Titanic (Oscar winner)
As Good as It Gets
The Full Monty
Good Will Hunting
L.A. CONFIDENTIAL (ReOscar winner)
Three comedy-dramas about upward-achieving; a neo-noir; and the big boat. James L. Brooks' As Good As It Gets was a smart, solid entertainment, but not in the exalted league of his Oscar-winning Terms of Endearment or his shoulda-won Broadcast News. The gritty-sensitive Good Will Hunting and the working-class-Chippendales The Full Monty didn't deserve their nominations.
Titanic? I caused a bit of a ruckus by reviewing the film a few weeks before it opened and declaring it, at least artistically, "dead in the water." (Matt Drudge later claimed that I was put up to my pan by Time Warner boss Gerald Levin. Not true! I disliked the movie all on my own.) After rewatching it this week, I feel a bit warmer about the Winslet-DiCaprio love story, especially since serioso heterosexual romance has just about disappeared from movie screens in the intervening decade. But I still find the shipboard storyline clunky and unpersuasive, and I still can't wait for the damned iceberg to show up. Sue me for not having a heart.
I'm picking L.A. Confidential for reasons that make me a little suspicious. A guilty secret of film criticism is that reviewers often lavish their fondness on modern versions of the kinds of genres they don't make any more.

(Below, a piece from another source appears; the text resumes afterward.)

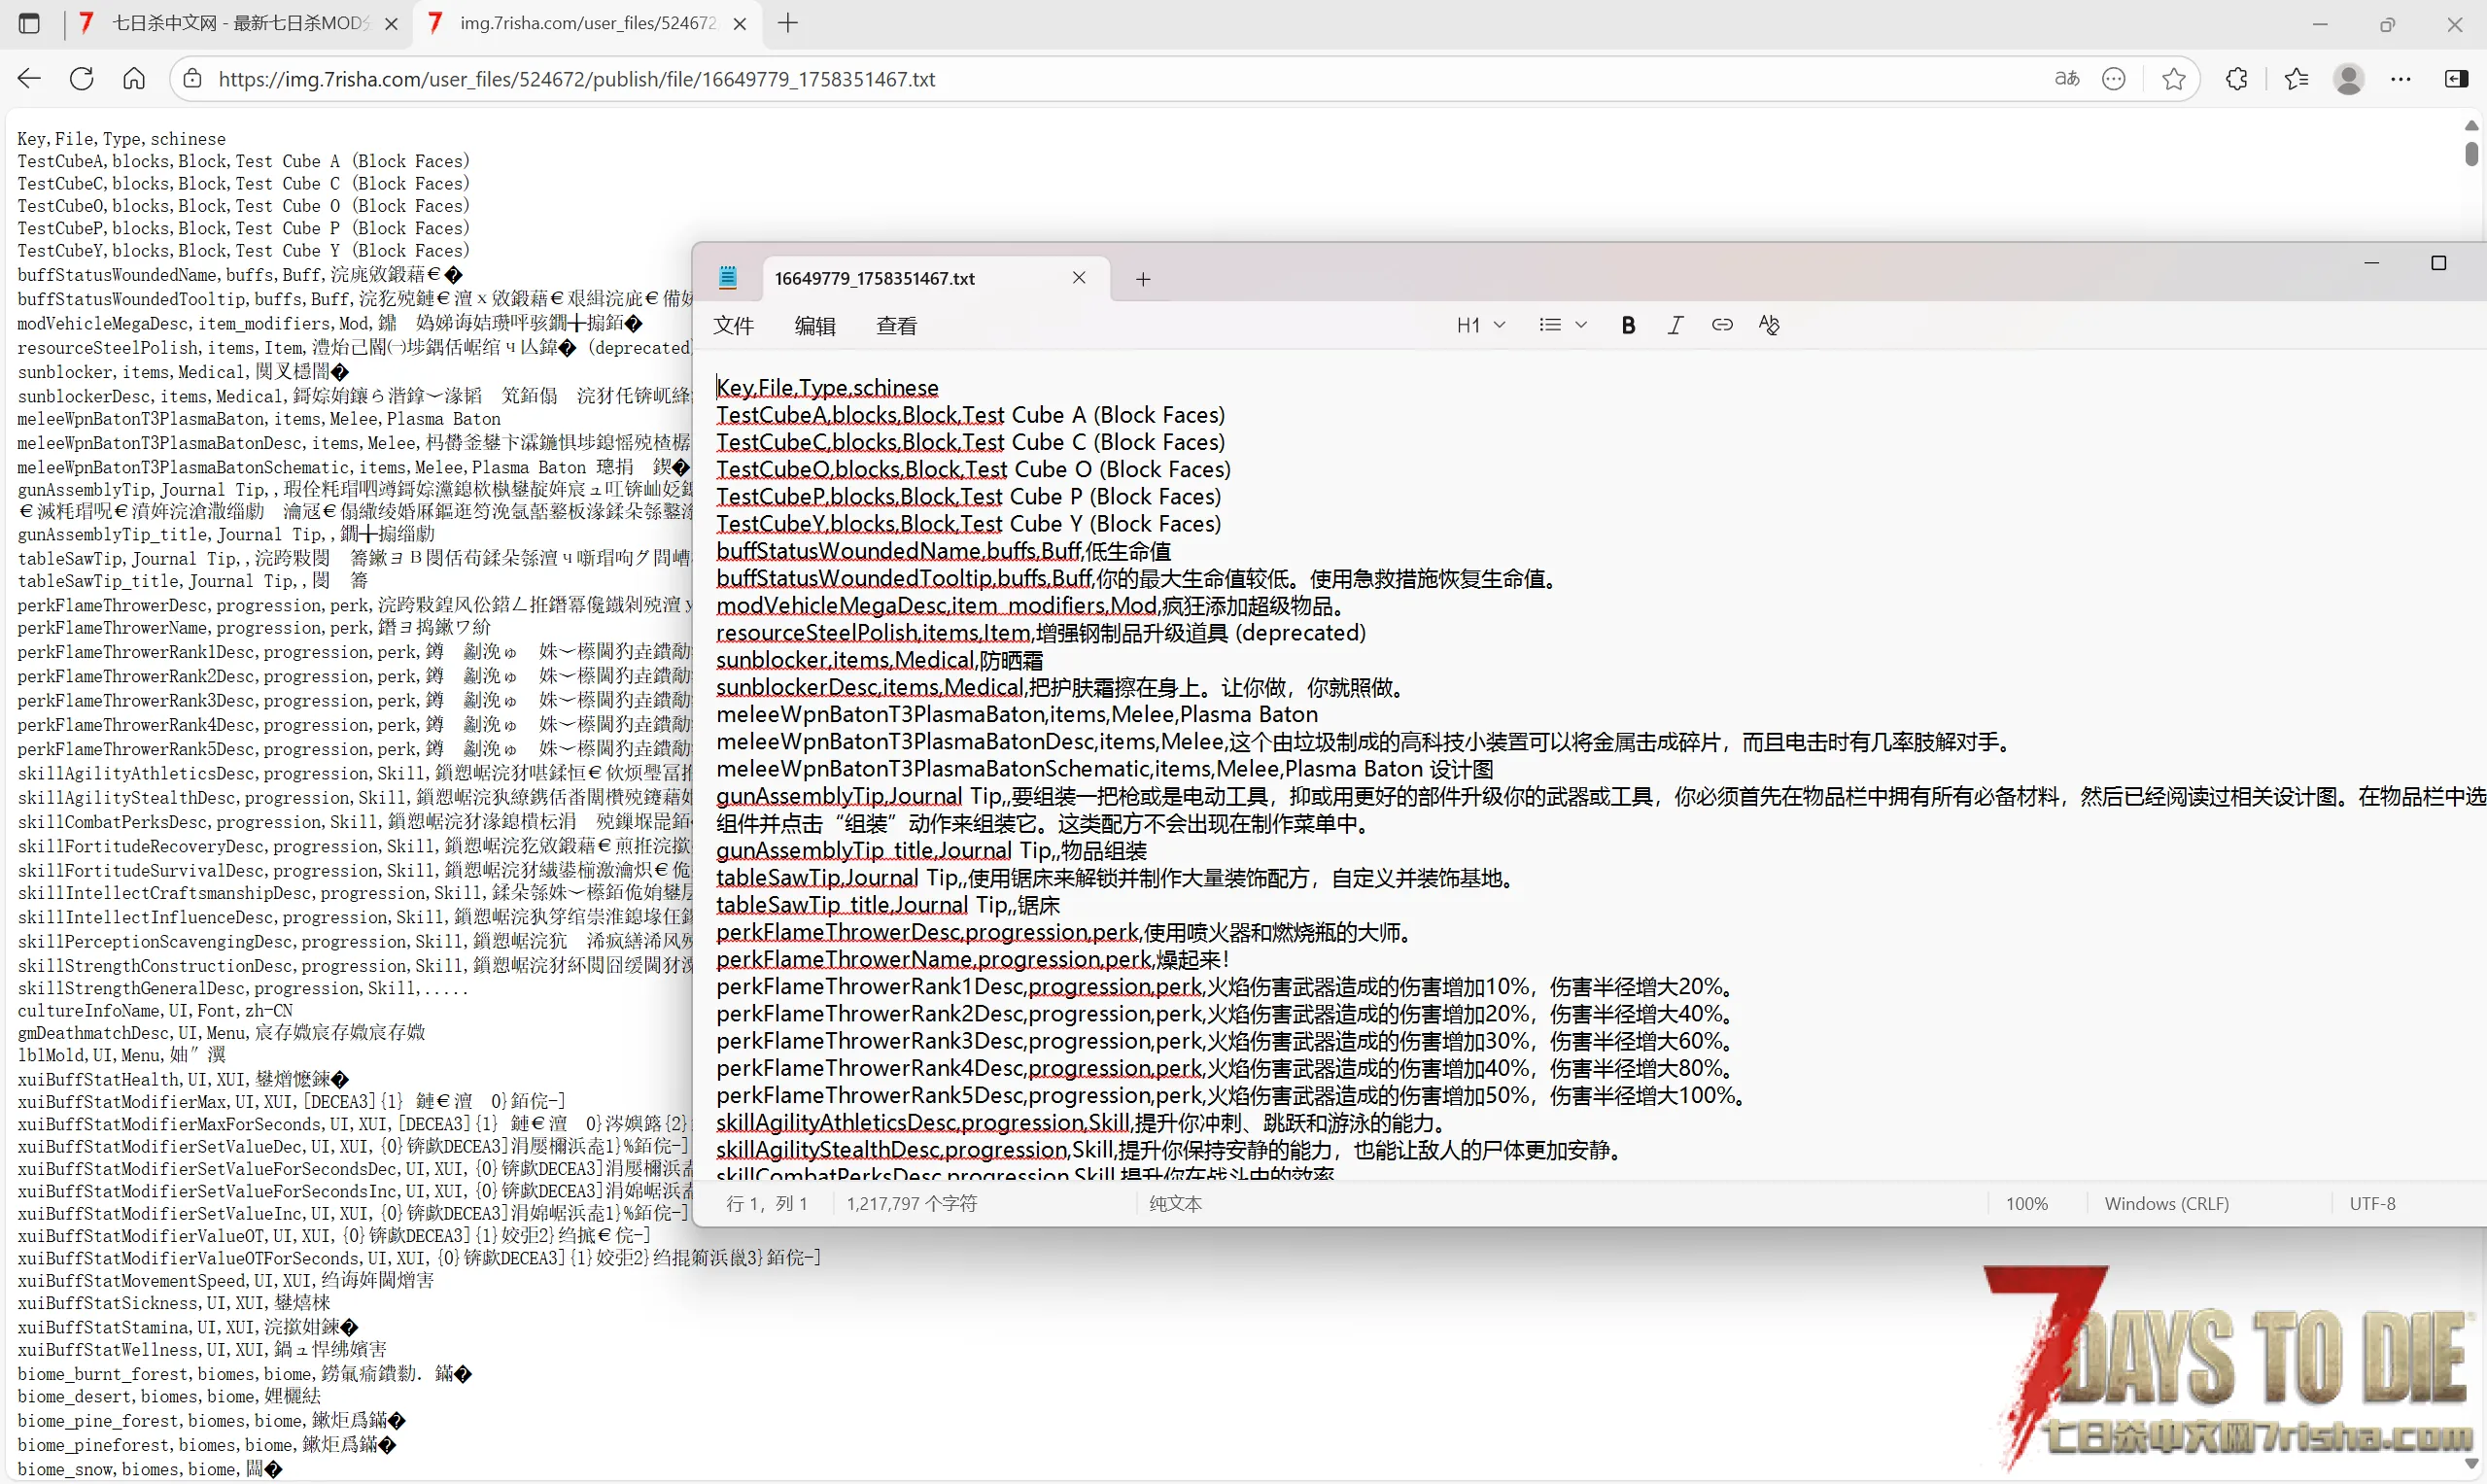Open a new browser tab

coord(788,23)
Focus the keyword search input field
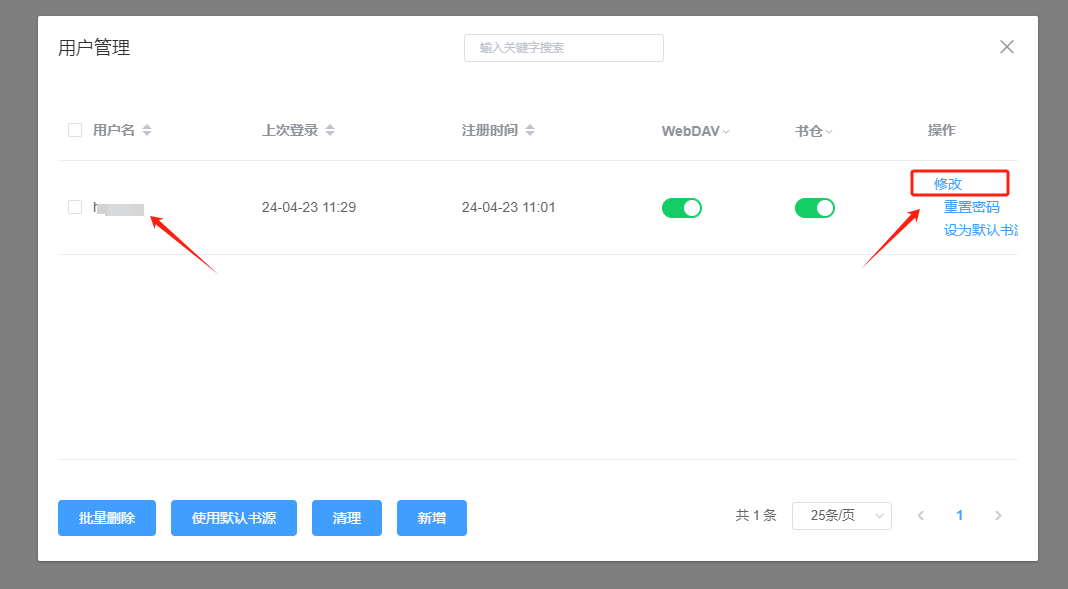This screenshot has width=1068, height=589. [x=564, y=48]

Thus The English Patient, a film in the David Lean epic tradition, was my choice for best film of 1996. L.A. Confidential is a time trip back to the period in which it's set, the early '50s, when film noir (as the French called Hollywood's crime dramas) argued that postwar optimism was a lie that brutality and betrayal lurked around the every city street corner, where the cop on the beat might also be on the take.
This movie version of the James Ellroy novel piled mob chicanery and movie-industry sadism on a standard cop scenario, in a dense sandwich of corruption that was no less tasty for being sour. It was smartly acted (by, among others, a young Russell Crowe) and captured the snazz of sleaze. So even if it plays to my favorite prejudices, I have to give the ReOscar for Best Picture to L.A. Confidential.